Read it or not... I don't care.

So I made it nearly 8 months without cutting. Buuuut of course I fucking screwed up again. I don't even know what happened. I felt like crap. I don't know. It's not that bad, though. The cuts, I mean. It was only like a dozen, and they weren't even deep. Just enough to draw blood. This was yesterday. I almost did it again today, but my razor is kinda dull. I did get some new ones though, from one of my shaving razors(unused of course). But it took like foreverrrr to take apart, and by the time I got them out, I didn't feel as bad. So there's that. I think I'm okay now. Not really. But for the time being at least. It just fucking sucks feeling like this. fghjkytk,l.rfc vijnwsdxychuebkgtfvhhbrfdopksdebjhrfkjljkrekjlkewr. FUCK. gahhhh bfbkljnhfdhndf;l

Okay. I'm good. -_- I wasn't supposed to feel like this anymore. Things were supposed to be better when I got home. I was fine. Up until now. This shit sucks. So bad. Sooooo fucking bad.

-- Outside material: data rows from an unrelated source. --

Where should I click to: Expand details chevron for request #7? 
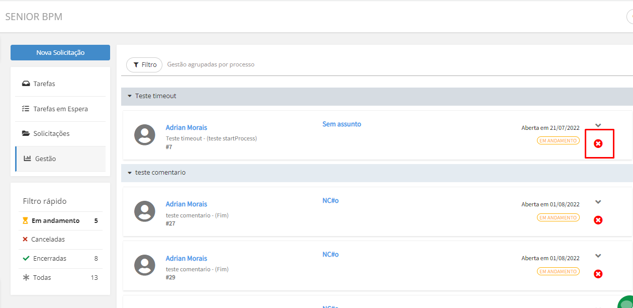(598, 125)
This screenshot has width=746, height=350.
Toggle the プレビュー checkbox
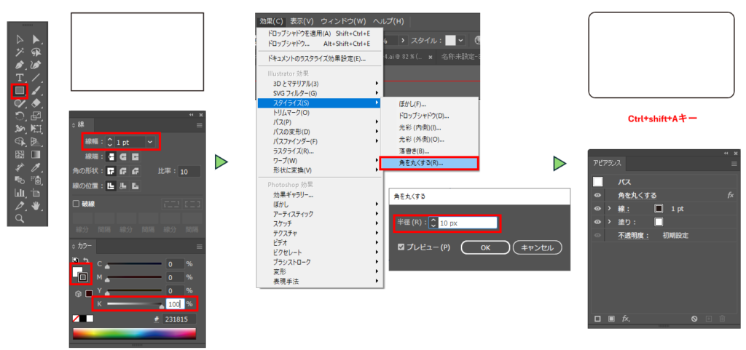click(x=401, y=247)
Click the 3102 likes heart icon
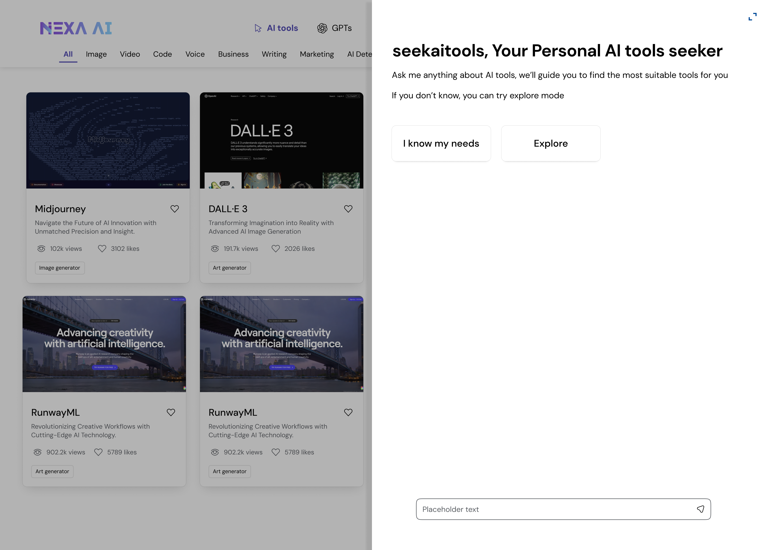This screenshot has height=550, width=774. pyautogui.click(x=102, y=249)
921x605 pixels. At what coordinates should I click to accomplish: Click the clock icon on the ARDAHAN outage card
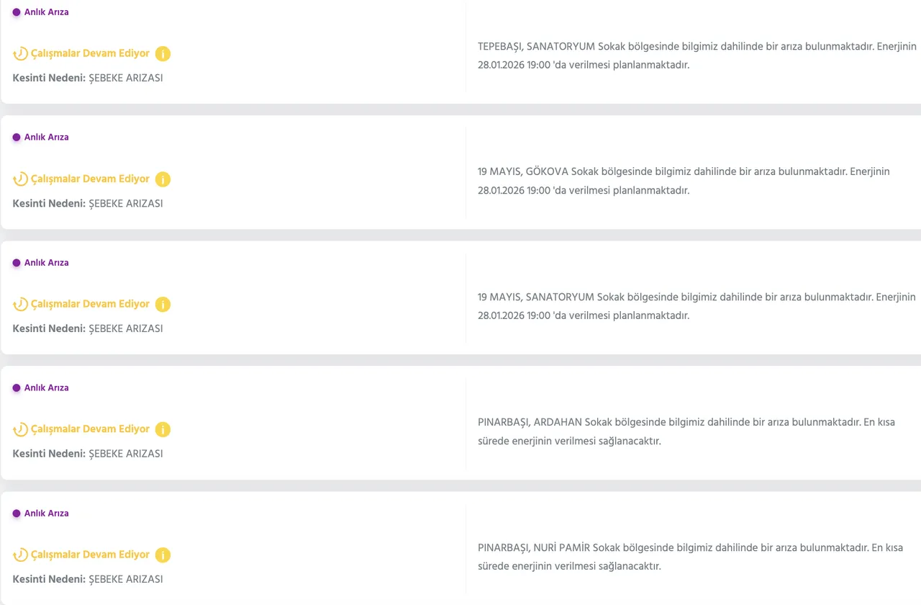click(x=21, y=430)
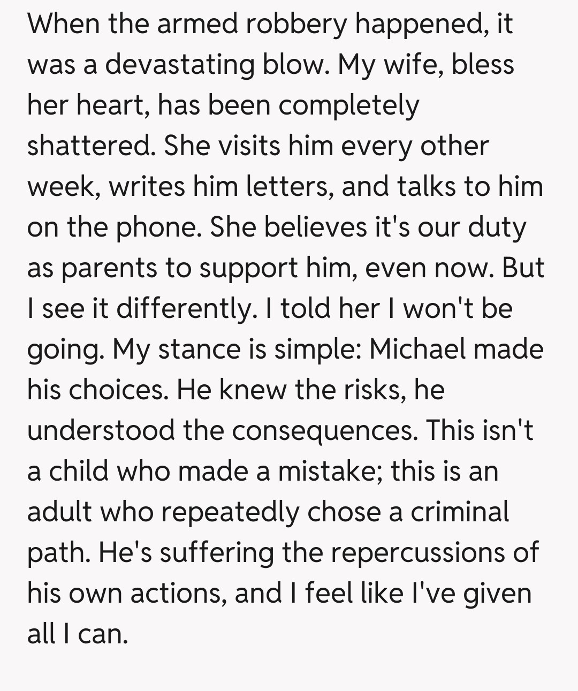Click the word "consequences"
Image resolution: width=578 pixels, height=691 pixels.
pos(325,430)
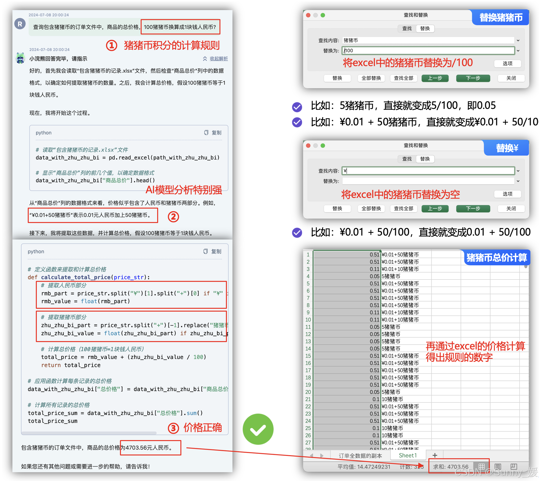This screenshot has height=481, width=539.
Task: Click the scroll sheets right arrow
Action: (x=322, y=456)
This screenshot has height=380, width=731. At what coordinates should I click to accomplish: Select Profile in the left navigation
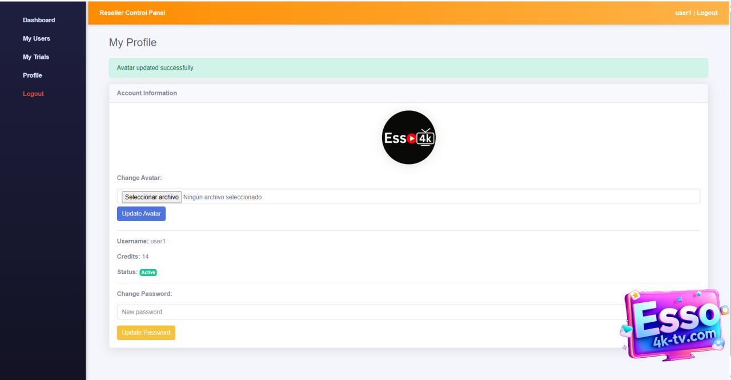pos(33,75)
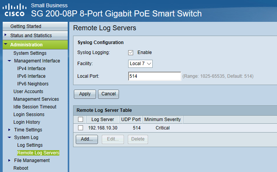Apply the syslog configuration
This screenshot has width=277, height=172.
(85, 94)
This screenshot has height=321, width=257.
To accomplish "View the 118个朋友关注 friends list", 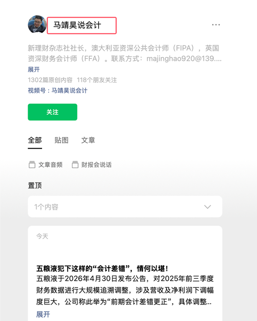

I'm not trying to sound like a whining little bitch, but I'm just freaking out is all. Well guess I'll just go cry myself to sleep now. Jk... I couldn't cry even if I wanted to. I feel numb, but not really. Like irritated but sad and mad at the same time. I know I should be happy and I feel stupid and pathetic and guilty for feeling this way, especially when there's people out there dealing with much much worse, but I really can't help it right now. It's just how I feel. sdfgl;kf. Ok. bye now.